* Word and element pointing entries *
╔══

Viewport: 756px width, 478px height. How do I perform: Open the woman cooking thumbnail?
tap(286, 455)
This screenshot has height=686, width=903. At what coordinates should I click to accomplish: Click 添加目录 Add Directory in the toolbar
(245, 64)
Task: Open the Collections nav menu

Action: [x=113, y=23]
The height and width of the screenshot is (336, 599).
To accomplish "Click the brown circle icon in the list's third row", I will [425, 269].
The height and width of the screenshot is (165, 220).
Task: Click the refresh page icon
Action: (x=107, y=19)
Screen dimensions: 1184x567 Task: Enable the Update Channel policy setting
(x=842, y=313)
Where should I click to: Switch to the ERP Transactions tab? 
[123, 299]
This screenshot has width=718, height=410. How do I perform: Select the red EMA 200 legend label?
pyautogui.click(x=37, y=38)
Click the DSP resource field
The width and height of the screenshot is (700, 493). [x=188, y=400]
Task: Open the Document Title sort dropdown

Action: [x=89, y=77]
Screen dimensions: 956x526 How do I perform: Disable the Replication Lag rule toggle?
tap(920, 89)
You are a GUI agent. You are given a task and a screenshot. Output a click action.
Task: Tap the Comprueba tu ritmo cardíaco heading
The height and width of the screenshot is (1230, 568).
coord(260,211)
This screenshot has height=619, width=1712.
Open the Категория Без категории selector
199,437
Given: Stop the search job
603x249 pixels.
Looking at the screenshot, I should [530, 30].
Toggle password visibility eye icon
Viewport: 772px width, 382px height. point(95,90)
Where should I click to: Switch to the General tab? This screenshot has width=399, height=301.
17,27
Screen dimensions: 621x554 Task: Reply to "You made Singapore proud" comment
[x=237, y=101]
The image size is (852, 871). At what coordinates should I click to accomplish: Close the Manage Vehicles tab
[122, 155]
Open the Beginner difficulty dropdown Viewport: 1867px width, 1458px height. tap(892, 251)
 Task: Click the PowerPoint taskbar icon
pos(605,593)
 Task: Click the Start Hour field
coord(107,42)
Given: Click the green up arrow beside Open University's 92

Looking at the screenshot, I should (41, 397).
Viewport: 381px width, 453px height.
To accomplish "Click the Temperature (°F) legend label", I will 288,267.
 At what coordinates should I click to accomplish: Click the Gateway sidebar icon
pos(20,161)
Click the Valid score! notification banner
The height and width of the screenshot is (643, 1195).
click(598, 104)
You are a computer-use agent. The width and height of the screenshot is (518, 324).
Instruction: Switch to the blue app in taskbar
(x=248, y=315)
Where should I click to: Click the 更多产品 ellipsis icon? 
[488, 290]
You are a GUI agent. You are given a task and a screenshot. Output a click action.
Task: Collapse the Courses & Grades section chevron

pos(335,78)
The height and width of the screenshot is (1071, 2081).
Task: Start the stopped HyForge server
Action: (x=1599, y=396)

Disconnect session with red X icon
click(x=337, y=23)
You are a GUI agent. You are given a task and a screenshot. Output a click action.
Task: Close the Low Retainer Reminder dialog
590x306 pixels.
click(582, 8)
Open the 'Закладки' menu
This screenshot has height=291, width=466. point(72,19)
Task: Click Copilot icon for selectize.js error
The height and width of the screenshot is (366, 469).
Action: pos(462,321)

╚══

* Given request *
Repeat every one of the records above verbatim, without changing a single character.

* Solution to this task *
Viewport: 756px width, 478px height. How do I perform: Open the woman cooking thumbnail?
tap(286, 455)
This screenshot has height=686, width=903. At what coordinates should I click to accomplish: Click 添加目录 Add Directory in the toolbar
(245, 64)
Task: Open the Collections nav menu

Action: [x=113, y=23]
The height and width of the screenshot is (336, 599).
To accomplish "Click the brown circle icon in the list's third row", I will [425, 269].
The height and width of the screenshot is (165, 220).
Task: Click the refresh page icon
Action: (x=107, y=19)
Screen dimensions: 1184x567 Task: Enable the Update Channel policy setting
(x=842, y=313)
Where should I click to: Switch to the ERP Transactions tab? 
[123, 299]
This screenshot has width=718, height=410. How do I perform: Select the red EMA 200 legend label?
pyautogui.click(x=37, y=38)
Click the DSP resource field
The width and height of the screenshot is (700, 493). [x=188, y=400]
Task: Open the Document Title sort dropdown

Action: [x=89, y=77]
Screen dimensions: 956x526 How do I perform: Disable the Replication Lag rule toggle?
tap(920, 89)
You are a GUI agent. You are given a task and a screenshot. Output a click action.
Task: Tap the Comprueba tu ritmo cardíaco heading
The height and width of the screenshot is (1230, 568).
coord(260,211)
This screenshot has height=619, width=1712.
Open the Категория Без категории selector
199,437
Given: Stop the search job
603x249 pixels.
Looking at the screenshot, I should [530, 30].
Toggle password visibility eye icon
Viewport: 772px width, 382px height. point(95,90)
Where should I click to: Switch to the General tab? This screenshot has width=399, height=301.
17,27
Screen dimensions: 621x554 Task: Reply to "You made Singapore proud" comment
[x=237, y=101]
The image size is (852, 871). At what coordinates should I click to accomplish: Close the Manage Vehicles tab
[122, 155]
Open the Beginner difficulty dropdown Viewport: 1867px width, 1458px height. tap(892, 251)
 Task: Click the PowerPoint taskbar icon
pos(605,593)
 Task: Click the Start Hour field
coord(107,42)
Given: Click the green up arrow beside Open University's 92

Looking at the screenshot, I should (41, 397).
Viewport: 381px width, 453px height.
To accomplish "Click the Temperature (°F) legend label", I will 288,267.
 At what coordinates should I click to accomplish: Click the Gateway sidebar icon
pos(20,161)
Click the Valid score! notification banner
The height and width of the screenshot is (643, 1195).
click(598, 104)
You are a computer-use agent. The width and height of the screenshot is (518, 324).
Instruction: Switch to the blue app in taskbar
(x=248, y=315)
Where should I click to: Click the 更多产品 ellipsis icon? 
[488, 290]
You are a GUI agent. You are given a task and a screenshot. Output a click action.
Task: Collapse the Courses & Grades section chevron

pos(335,78)
The height and width of the screenshot is (1071, 2081).
Task: Start the stopped HyForge server
Action: (x=1599, y=396)

Disconnect session with red X icon
click(x=337, y=23)
You are a GUI agent. You are given a task and a screenshot. Output a click action.
Task: Close the Low Retainer Reminder dialog
590x306 pixels.
click(582, 8)
Open the 'Закладки' menu
This screenshot has height=291, width=466. point(72,19)
Task: Click Copilot icon for selectize.js error
The height and width of the screenshot is (366, 469).
Action: pos(462,321)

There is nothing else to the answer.